→ Work to complete: Each entry is to be given again word for word; images are dropped.

***** Available records

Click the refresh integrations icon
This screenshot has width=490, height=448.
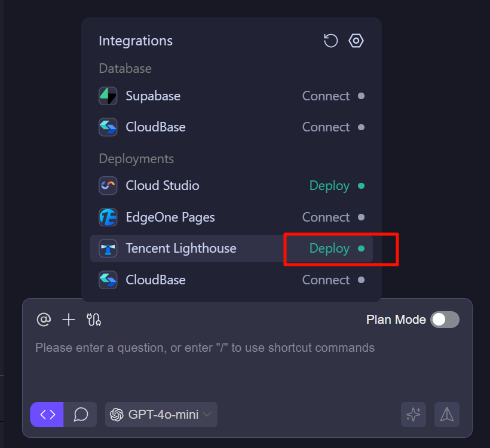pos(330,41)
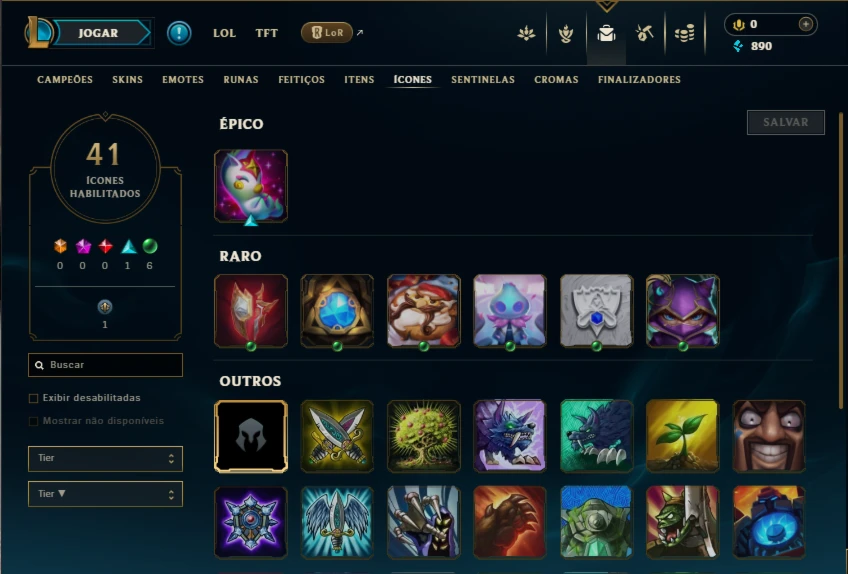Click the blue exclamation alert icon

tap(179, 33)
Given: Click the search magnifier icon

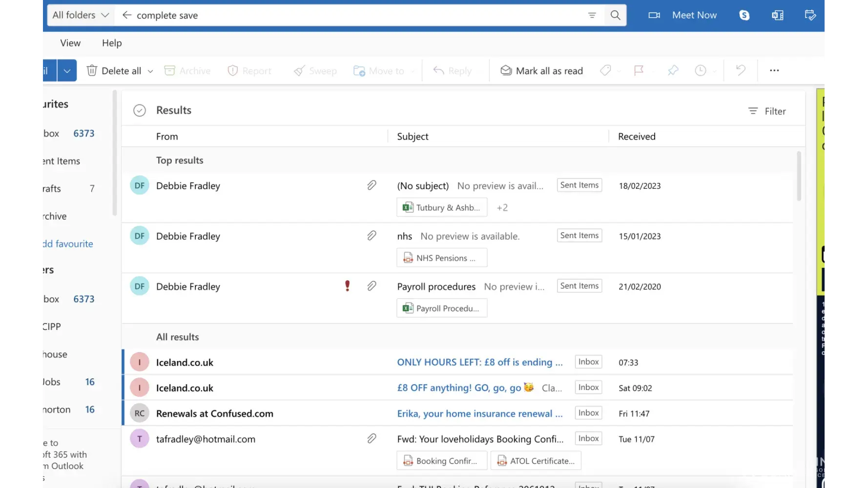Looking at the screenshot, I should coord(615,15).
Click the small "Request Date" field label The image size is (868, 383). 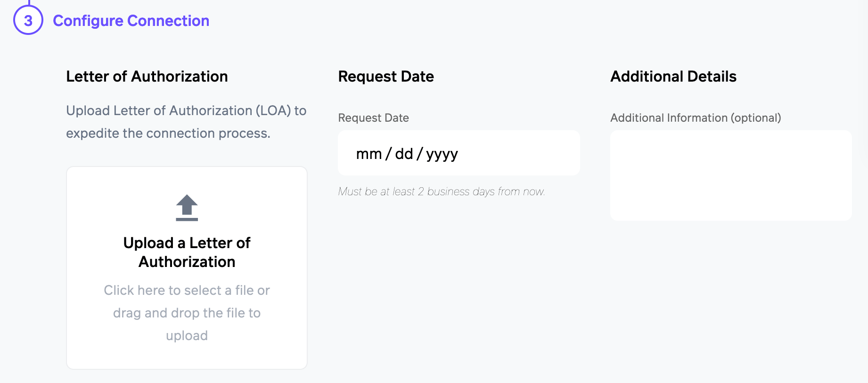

**********

→ Finished task:
Click the refresh integrations icon
This screenshot has width=490, height=448.
pos(330,41)
Click the blue exclamation alert icon

tap(179, 33)
Given: Click the search magnifier icon

Looking at the screenshot, I should coord(615,15).
Click the small "Request Date" field label The image size is (868, 383). 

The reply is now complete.